== STORED DATA ==

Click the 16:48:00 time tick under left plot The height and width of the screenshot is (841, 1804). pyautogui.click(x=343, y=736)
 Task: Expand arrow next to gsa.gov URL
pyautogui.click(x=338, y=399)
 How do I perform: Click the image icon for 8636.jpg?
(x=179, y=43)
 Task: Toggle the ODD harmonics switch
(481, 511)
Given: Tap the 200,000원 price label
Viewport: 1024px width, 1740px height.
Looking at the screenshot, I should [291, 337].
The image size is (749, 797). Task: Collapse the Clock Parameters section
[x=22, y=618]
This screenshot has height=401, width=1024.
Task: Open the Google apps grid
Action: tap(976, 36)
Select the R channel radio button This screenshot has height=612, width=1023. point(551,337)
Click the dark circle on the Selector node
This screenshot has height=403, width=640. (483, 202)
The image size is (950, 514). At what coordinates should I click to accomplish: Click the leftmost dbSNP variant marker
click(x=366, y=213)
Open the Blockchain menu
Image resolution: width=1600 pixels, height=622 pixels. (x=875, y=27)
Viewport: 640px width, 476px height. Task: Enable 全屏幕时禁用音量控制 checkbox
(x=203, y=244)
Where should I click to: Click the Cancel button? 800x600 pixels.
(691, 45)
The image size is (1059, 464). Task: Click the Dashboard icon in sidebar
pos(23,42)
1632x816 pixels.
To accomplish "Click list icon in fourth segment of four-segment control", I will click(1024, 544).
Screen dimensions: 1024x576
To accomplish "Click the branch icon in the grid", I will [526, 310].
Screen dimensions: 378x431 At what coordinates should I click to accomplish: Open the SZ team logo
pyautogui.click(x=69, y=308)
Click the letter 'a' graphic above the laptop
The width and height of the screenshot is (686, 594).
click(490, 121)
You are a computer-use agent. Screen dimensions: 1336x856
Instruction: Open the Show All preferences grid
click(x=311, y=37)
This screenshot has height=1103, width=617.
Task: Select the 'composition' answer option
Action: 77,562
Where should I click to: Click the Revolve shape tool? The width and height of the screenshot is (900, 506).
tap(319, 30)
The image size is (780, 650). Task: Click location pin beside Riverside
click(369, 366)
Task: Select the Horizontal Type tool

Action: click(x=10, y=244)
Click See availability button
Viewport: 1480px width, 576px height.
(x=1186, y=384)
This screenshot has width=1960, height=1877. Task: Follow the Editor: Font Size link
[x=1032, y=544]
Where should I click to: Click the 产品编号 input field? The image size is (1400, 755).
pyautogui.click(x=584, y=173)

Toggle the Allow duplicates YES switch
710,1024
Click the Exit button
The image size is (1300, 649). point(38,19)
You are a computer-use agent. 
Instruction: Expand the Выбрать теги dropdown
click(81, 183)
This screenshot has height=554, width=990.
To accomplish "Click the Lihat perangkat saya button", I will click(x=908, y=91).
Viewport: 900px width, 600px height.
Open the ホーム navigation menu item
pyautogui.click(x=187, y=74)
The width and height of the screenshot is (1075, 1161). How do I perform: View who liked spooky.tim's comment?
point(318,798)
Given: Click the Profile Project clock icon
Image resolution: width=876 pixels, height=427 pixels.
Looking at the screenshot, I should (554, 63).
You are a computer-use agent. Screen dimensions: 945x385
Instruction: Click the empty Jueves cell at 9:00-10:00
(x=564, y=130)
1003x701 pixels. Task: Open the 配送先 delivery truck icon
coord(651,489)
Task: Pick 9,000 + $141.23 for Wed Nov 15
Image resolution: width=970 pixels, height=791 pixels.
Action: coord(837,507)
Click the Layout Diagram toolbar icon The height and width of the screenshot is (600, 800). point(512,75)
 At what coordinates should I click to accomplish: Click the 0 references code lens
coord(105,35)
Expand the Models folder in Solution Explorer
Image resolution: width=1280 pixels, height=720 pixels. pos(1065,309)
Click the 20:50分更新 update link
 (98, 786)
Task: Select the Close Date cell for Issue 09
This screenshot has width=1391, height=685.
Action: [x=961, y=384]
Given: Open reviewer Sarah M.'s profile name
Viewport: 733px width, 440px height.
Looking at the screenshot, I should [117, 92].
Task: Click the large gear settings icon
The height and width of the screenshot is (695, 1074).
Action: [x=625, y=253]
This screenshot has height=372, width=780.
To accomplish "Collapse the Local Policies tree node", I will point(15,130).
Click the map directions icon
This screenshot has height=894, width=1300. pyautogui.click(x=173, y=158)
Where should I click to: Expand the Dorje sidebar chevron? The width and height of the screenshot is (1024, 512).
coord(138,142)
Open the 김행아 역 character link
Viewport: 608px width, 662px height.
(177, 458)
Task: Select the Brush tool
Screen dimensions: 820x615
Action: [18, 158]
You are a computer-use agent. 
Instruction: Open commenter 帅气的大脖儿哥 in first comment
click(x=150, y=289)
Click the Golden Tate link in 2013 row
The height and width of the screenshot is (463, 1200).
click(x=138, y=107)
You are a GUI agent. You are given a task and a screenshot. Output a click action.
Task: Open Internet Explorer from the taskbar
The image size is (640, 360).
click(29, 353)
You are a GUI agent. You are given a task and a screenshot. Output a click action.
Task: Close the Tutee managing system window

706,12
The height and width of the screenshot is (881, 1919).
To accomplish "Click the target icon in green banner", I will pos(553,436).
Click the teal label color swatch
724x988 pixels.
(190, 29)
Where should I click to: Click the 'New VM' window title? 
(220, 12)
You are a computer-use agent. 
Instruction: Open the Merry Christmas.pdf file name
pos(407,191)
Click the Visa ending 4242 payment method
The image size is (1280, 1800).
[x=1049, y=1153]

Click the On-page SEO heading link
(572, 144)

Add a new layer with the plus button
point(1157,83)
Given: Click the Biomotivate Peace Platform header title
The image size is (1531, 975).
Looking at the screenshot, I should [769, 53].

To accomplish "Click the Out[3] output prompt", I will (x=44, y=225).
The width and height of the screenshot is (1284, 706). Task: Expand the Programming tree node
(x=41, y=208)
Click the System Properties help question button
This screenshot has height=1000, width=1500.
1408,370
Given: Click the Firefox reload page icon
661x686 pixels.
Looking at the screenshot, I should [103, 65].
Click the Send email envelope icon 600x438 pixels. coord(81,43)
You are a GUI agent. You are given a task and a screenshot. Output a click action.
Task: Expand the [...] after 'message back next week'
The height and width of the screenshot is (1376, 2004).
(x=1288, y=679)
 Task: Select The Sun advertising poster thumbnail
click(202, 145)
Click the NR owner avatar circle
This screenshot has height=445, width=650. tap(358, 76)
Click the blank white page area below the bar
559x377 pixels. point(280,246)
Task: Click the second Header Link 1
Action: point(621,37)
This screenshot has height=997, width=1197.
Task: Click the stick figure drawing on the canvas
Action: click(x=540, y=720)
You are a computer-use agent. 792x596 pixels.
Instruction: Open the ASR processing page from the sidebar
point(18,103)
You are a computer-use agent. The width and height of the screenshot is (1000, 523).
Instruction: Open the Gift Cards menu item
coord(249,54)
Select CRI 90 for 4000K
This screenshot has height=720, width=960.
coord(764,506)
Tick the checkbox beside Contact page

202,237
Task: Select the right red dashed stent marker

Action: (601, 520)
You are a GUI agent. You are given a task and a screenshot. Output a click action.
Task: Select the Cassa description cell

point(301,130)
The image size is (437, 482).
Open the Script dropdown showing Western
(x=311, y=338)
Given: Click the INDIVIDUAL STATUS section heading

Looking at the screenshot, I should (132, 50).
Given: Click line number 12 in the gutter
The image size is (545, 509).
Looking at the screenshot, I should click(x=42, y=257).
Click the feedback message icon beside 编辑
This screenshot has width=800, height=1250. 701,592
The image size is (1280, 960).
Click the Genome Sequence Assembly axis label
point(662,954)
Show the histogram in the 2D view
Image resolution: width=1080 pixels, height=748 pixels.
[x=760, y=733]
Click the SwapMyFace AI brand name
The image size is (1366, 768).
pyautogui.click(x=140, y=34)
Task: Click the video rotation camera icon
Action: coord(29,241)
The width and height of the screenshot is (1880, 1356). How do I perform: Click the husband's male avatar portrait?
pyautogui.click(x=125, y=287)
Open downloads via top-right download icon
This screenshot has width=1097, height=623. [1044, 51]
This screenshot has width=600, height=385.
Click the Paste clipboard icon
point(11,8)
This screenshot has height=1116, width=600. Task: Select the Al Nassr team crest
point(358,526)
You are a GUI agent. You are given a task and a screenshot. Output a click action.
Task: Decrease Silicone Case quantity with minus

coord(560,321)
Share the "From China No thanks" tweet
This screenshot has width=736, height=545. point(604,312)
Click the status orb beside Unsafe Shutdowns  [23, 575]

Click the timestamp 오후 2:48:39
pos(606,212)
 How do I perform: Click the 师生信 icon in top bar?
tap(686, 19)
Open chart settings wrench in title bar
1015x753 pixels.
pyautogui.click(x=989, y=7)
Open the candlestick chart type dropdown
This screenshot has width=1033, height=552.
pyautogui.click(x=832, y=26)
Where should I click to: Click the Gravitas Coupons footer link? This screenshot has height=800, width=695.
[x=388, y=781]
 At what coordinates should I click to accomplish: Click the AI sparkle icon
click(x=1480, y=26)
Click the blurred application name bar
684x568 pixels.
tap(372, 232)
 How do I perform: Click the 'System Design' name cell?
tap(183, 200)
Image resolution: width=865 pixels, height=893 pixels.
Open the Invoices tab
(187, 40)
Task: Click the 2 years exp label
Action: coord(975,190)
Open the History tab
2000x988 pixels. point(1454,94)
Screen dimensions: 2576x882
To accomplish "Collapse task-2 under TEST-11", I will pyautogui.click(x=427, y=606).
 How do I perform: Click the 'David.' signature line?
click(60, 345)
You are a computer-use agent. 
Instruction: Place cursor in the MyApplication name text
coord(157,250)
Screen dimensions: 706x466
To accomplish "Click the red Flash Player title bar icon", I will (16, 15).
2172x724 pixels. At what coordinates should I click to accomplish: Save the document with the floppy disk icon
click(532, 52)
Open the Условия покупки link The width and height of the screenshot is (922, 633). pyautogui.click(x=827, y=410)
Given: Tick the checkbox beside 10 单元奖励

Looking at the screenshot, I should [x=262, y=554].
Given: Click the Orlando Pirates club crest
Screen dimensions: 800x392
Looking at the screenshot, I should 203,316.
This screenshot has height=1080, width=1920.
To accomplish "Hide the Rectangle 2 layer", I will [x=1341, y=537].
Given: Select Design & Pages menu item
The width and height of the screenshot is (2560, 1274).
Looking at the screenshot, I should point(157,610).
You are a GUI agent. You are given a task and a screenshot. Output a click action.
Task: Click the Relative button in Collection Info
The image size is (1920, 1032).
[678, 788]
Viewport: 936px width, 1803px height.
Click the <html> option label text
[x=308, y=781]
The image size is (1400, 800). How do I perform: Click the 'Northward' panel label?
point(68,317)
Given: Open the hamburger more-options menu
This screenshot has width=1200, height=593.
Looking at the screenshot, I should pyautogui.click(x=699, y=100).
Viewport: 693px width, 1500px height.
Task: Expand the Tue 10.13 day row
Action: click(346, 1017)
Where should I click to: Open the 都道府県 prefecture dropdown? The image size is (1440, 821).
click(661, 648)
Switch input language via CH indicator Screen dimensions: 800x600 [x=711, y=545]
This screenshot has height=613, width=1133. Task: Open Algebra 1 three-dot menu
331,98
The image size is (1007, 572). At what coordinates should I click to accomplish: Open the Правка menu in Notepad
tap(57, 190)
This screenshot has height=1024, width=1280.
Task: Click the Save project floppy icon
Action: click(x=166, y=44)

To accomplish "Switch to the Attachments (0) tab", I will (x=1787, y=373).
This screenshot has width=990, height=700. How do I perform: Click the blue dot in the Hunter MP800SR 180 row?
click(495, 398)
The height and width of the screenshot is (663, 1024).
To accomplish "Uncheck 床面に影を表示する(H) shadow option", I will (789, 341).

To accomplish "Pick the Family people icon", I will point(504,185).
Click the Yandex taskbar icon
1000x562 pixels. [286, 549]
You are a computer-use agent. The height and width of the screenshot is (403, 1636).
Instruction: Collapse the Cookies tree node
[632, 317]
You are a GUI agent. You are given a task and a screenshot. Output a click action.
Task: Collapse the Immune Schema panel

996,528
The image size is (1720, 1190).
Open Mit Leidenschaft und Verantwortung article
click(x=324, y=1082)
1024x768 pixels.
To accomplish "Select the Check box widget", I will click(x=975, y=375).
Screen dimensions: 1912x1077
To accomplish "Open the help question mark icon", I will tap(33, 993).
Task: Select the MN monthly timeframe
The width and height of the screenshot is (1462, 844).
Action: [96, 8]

===

Search the material above for lines containing the string "settings", then pull them out.

Task: Click the large gear settings icon
Open chart settings wrench in title bar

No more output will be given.